2 To be referred to the Reporter or not ?
3 Whether their Lordships wish to see the fair copy of the judgment ?
4 Whether this case involves a substantial question of law as to the interpretation of the constitution of India, 1950 or any order made thereunder ?
5 Whether it is to be circulated to the civil judge ?
========================================================= DEN (W) & 1 - Petitioner(s) Versus JIGNABEN S. PANDYA & 2 - Respondent(s) ========================================================= Appearance :
MR MUKESH A PATEL for Petitioner(s) : 1 - 2. MR DEEP D VYAS for Respondent(s) : 1 - 2.
RULE SERVED for Respondent(s) : 3, ========================================================= CORAM : HONOURABLE MR.JUSTICE J.B.PARDIWALA Date : 26/03/2012 CAV JUDGMENT (Per : HONOURABLE MR.JUSTICE J.B.PARDIWALA)
1. By way of this petition under Article-227 of the Constitution of India the petitioner seeks to challenge judgment and order dated 31/5/2004 passed by the Joint District Judge, Fast Track Court, Surendranagar and there by allowed the Appeal filed by the respondents herein under Sec. 9(3) of the Public Premises (Eviction of Unauthorized Occupants) Act, 1974 quashing and setting aside order dated 31st March, 2004 passed by the Estate Officer and Divisional Officer, Western Railway, Rajkot.
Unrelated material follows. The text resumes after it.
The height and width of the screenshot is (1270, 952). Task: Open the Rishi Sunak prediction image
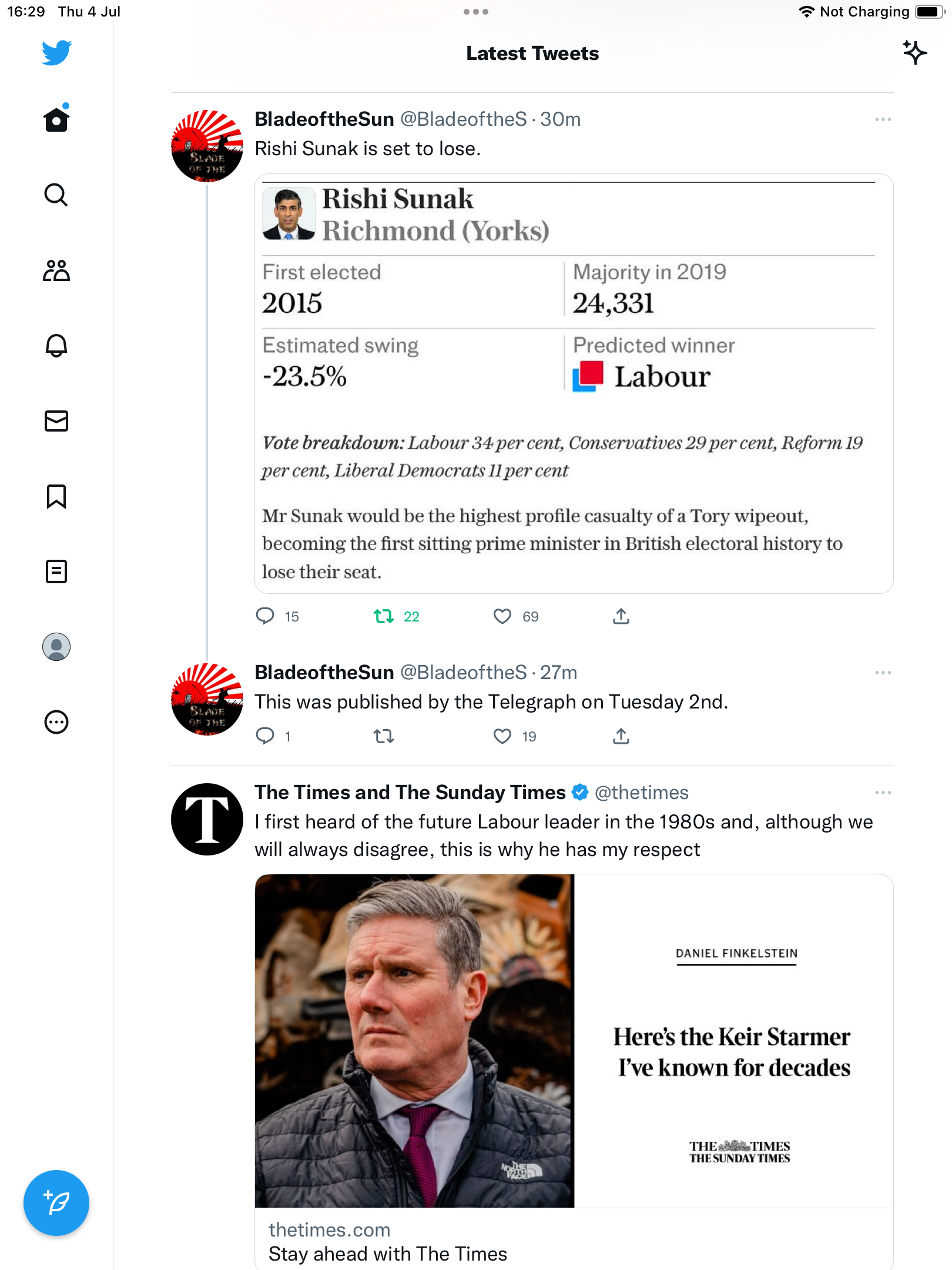[574, 383]
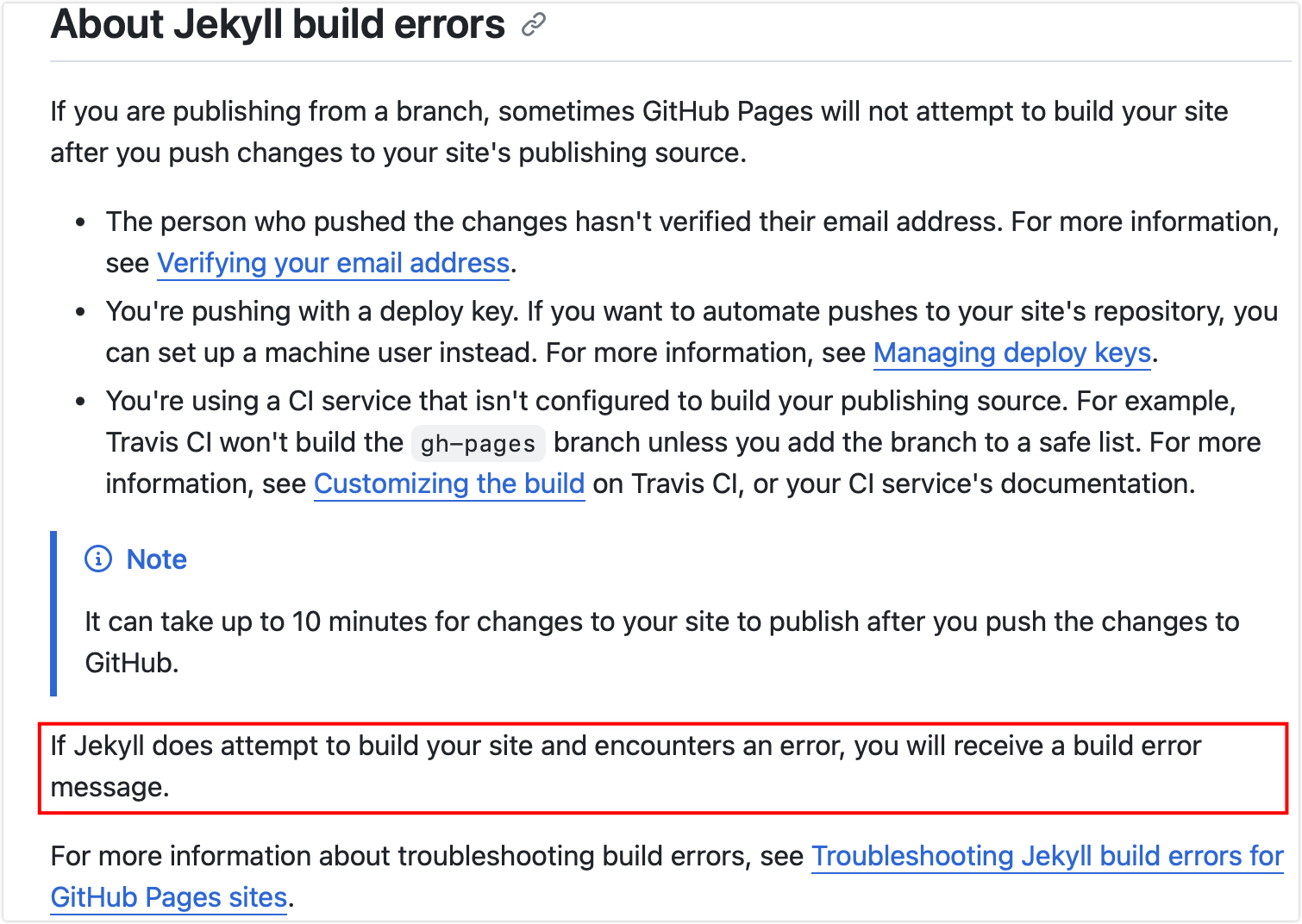Image resolution: width=1302 pixels, height=924 pixels.
Task: Click the bullet about unverified email address
Action: pyautogui.click(x=692, y=242)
2. Facts shortly stated are as under :-
The respondents herein purchased land of City Survey Ward No.1 Nondh no.4673/A admeasuring 167.20 sq. mtrs. vide Registered Sale Deed No.675 dated 26th February,2004 and on the very same day also purchased land admeasring 411.80 sq. mtrs. of the said Survey number vide Registered Sale Deed No.676 dated 26th February,2004. The respondents herein thereafter started constructions on the land purchased by them vide registered sale deeds. It appears from the records that the petitioner herein i.e. Railways put- forward a claim that the land in question is of the ownership of Railways and the respondents have no right, title or interest over the same. Record reveals that as the respondents were already in possession of the land, the petitioners initiated proceedings under the Public Premises Eviction (Unauthorized) Occupants Act, 1971 by issuing notice. The respondents appeared before the Estate Officer under the Act, 1971 and adduced documentary evidence in support of their claim that they are the true owners of the land in question and they have bought the land from its erstwhile owner by way of a registered sale deed. However, it appears that all contentions of the respondents were negatived by the Estate Officer and ultimately the Estate Officer, Western Railway, Rajkot passed an order of eviction against the respondents herein under sec. 5(1) of the Act, 1971.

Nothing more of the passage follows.